China Landslide: Man Found Alive After Being Buried For 67 Hours

A Chinese man was found alive after being buried for more than 67 hours in the massive landslide that swept through the Chinese city of Shenzhen last weekend. According to an ABC News report, the man, a migrant worker, was buried under tons of rock and mud for well over 67 hours. He somehow managed to survive all odds and was found alive three days after the landslide, after rescue workers rummaged through the debris. The man has been identified as Tian Zeming, and he is now undergoing medical checks to ascertain if he has any serious injuries.

According to an official identified as Rao Liangzhong from the Shenzhen Emergency Response Office, Tian Zeming is a native of the southwestern Chinese city of Chongqing. He was rescued at dawn on Wednesday.

Meanwhile, Dr. Wang Yiguo, the doctor treating Tian Zeming, further added “The survivor had a very feeble voice and pulse when he was found alive buried under debris, and now he’s undergoing further checks.”

Later, Chinese state television CCTV News confirmed that Tian Zeming had broken a hand and had badly injured his foot, which was wedged between a door panel. Tian Zeming was trying to get out of the room in the building he was in when the structure collapsed, trapping him inside tons of rubble. However, the door panel behind him could be the reason he survived because it created some space within the rubble for him to breathe and survive for over 60 hours.

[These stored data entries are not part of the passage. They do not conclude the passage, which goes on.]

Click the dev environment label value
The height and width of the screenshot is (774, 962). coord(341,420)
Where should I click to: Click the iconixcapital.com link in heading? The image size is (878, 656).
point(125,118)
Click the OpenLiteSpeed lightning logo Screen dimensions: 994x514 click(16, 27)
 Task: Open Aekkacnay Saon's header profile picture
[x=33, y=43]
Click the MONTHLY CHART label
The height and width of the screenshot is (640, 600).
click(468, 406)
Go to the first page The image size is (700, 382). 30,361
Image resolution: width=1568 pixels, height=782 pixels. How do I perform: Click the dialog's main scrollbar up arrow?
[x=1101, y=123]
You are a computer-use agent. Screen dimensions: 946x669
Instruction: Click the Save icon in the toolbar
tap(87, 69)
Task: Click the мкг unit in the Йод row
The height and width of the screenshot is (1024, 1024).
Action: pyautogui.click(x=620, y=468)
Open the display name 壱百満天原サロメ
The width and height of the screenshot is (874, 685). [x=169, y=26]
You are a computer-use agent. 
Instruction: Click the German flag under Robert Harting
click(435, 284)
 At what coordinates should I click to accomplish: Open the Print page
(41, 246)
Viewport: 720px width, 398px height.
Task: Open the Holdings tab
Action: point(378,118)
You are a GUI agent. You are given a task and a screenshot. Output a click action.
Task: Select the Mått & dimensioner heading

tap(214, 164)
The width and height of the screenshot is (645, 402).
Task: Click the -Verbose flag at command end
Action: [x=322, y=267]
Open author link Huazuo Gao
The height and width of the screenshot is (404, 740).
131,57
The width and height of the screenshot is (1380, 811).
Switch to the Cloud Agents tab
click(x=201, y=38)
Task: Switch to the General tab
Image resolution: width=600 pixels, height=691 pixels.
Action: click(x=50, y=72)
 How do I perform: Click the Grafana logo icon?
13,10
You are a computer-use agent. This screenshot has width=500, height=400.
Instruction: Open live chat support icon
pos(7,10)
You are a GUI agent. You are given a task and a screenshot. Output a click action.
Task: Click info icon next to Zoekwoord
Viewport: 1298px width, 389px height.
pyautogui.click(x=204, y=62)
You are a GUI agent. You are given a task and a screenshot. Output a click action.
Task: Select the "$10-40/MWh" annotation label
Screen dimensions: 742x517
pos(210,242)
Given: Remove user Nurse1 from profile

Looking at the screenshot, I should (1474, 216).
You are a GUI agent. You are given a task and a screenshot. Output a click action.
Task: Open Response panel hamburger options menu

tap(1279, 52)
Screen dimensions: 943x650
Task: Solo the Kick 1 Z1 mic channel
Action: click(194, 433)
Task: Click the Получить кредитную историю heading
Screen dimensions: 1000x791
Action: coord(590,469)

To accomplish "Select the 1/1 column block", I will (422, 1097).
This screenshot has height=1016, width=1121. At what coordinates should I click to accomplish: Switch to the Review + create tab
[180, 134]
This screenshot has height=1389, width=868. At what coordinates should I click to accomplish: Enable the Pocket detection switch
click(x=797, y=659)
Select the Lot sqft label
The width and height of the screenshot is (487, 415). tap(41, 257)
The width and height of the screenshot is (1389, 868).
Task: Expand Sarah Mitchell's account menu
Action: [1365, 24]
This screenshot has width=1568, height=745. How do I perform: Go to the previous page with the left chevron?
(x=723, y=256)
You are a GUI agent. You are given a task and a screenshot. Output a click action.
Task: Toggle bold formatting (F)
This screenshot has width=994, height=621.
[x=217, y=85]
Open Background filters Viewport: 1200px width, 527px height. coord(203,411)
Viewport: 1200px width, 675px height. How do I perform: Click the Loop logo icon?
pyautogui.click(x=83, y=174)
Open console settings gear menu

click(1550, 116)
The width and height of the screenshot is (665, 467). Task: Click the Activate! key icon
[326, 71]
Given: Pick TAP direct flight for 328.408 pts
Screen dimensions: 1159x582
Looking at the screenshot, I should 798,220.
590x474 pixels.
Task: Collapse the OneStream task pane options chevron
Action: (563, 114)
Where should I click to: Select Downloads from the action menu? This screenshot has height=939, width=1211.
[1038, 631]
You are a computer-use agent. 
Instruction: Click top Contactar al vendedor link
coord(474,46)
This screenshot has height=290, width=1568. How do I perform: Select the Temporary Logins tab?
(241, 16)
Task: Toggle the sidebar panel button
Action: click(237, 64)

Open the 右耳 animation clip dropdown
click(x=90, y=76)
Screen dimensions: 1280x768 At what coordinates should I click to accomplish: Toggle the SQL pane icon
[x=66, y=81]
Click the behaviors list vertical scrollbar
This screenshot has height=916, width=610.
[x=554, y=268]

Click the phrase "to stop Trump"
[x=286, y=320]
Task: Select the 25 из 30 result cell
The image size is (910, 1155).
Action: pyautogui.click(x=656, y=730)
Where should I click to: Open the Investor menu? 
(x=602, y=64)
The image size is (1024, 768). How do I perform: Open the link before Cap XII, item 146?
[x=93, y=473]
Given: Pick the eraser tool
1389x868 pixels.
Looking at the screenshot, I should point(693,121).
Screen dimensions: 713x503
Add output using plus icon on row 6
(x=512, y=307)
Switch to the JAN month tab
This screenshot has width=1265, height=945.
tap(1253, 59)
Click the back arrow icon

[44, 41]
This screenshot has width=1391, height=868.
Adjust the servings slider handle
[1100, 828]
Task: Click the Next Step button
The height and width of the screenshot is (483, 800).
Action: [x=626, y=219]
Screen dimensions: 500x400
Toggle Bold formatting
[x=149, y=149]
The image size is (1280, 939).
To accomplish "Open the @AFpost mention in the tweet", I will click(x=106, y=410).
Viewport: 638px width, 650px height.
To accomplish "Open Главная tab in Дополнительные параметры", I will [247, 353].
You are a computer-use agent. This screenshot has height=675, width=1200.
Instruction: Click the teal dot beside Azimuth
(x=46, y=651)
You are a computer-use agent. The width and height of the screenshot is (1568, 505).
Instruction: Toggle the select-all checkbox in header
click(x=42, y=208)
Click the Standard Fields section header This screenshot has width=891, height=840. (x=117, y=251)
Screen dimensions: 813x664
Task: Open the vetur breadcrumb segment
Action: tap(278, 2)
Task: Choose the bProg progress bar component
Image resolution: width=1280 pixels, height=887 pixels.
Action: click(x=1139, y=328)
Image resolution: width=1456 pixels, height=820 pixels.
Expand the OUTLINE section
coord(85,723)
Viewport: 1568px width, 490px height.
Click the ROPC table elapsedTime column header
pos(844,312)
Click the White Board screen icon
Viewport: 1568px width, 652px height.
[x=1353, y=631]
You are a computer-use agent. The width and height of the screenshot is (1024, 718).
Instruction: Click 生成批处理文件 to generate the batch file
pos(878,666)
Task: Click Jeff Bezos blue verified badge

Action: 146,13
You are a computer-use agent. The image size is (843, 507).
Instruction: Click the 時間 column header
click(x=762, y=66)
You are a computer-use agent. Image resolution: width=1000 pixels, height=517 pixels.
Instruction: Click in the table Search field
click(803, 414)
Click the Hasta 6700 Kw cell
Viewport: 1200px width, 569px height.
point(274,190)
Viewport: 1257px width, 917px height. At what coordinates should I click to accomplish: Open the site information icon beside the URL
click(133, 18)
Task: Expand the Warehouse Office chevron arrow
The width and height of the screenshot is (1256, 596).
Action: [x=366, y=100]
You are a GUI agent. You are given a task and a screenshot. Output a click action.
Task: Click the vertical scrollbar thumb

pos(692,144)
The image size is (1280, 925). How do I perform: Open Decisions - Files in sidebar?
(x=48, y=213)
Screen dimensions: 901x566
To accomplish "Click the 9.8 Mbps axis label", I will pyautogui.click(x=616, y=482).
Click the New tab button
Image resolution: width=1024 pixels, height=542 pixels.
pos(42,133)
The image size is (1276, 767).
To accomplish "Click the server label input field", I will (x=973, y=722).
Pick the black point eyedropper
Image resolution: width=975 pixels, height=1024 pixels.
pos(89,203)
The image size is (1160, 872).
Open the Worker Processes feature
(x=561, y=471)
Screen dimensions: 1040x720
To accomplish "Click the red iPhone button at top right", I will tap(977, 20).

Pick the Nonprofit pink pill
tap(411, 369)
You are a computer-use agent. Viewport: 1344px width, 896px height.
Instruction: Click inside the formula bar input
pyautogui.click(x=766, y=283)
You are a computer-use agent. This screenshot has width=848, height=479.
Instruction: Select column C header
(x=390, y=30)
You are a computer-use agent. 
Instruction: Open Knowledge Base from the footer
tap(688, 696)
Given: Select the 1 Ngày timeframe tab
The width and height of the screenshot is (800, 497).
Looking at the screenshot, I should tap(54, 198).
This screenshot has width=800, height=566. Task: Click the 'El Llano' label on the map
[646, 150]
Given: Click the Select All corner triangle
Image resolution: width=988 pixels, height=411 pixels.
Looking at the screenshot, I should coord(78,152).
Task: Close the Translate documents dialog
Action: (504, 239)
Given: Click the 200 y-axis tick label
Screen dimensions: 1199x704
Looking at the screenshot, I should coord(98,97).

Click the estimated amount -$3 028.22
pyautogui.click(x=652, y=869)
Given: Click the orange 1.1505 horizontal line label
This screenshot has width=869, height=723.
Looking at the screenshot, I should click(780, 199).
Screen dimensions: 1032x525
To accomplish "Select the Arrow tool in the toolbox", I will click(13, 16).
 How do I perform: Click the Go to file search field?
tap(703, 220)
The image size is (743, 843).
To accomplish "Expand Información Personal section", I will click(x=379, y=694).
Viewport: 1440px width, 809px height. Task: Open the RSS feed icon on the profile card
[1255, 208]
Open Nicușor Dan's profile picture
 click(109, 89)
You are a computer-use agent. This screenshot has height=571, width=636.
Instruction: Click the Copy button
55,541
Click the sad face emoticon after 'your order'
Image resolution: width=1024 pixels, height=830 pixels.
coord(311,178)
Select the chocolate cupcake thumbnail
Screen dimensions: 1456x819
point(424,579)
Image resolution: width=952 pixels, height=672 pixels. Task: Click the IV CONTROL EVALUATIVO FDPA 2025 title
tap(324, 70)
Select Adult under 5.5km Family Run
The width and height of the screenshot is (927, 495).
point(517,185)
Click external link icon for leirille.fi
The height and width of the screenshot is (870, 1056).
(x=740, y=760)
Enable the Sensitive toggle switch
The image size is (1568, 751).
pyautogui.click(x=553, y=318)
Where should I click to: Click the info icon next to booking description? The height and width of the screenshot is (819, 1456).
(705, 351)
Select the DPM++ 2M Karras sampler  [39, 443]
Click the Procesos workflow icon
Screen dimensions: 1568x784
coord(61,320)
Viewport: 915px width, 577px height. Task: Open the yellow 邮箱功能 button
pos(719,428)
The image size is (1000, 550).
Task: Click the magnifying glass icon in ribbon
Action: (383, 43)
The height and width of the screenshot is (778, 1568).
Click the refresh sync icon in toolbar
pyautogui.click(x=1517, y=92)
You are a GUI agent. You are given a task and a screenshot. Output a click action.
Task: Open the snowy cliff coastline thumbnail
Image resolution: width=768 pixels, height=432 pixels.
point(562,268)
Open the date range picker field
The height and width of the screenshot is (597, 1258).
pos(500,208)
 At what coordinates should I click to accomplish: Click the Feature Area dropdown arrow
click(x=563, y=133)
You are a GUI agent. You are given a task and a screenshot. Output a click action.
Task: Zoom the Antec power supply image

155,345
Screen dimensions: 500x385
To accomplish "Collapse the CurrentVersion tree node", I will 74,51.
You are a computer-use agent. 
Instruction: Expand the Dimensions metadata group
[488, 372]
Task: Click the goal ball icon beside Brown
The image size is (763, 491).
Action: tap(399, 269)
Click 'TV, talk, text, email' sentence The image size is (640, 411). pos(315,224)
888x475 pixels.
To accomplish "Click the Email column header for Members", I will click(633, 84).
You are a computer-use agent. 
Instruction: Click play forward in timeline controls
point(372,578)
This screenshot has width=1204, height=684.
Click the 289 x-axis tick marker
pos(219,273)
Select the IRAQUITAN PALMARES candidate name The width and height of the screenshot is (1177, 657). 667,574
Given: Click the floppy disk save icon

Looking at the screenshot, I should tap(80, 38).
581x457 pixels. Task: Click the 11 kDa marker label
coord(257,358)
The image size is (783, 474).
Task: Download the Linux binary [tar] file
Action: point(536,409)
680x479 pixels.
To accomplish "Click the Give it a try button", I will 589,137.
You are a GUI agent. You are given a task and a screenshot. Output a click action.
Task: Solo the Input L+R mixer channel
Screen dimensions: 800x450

When Tian Zeming was eventually found by rescuer, he identified himself and quickly told them to look for another person who was buried near him. The rescuers were however unable to save that person and Tian Zeming was told that the other man did not survive. The news of the death of the other individual was confirmed by neurosurgeon Dai Limeng in a news conference.

China landslide

While Zeming is lucky to be alive, official estimates say at least 70 people are still missing after the landslide. The incident occurred on Sunday when a huge man-made pile of dirt, cement chunks, and construction waste material piled against a 330-foot mountain slope collapsed and flowed into an industrial park in Shenzhen. The landslide happened after heavy rains lashed the region, causing the soil to loosen and eventually give away.

The force of the landslide destroyed 33 buildings in its path. Initially, there were over 90 people that were reported missing. That number has now come down to less than 70. The Chinese government has confirmed one death in the landslide. However, there are questions being raised about this number already, looking at the massive scale of the disaster. China has also had a history of suppressing actual death tolls during natural and other disasters. Initially, journalists were not allowed to reach the site of the landslide. However, after international pressure, China allowed limited access to over 30 journalists to visit the area. They confirmed that the area was full of state police officials and disease control stations.

Meanwhile, local media outlets reported that the landslide was completely man made and that it could have been avoided. In fact, the local government had only earlier this year identified that the large scale dumping happening by the mountain slope could end up in a catastrophe. However, it seems nothing was done after that to prevent the disaster.

Shenzhen is one of the biggest cities in China and is home to several high-tech manufacturing facilities. Located in southern China, it is very close to Hong Kong and was among the first Special Economic Zones to be set up in China.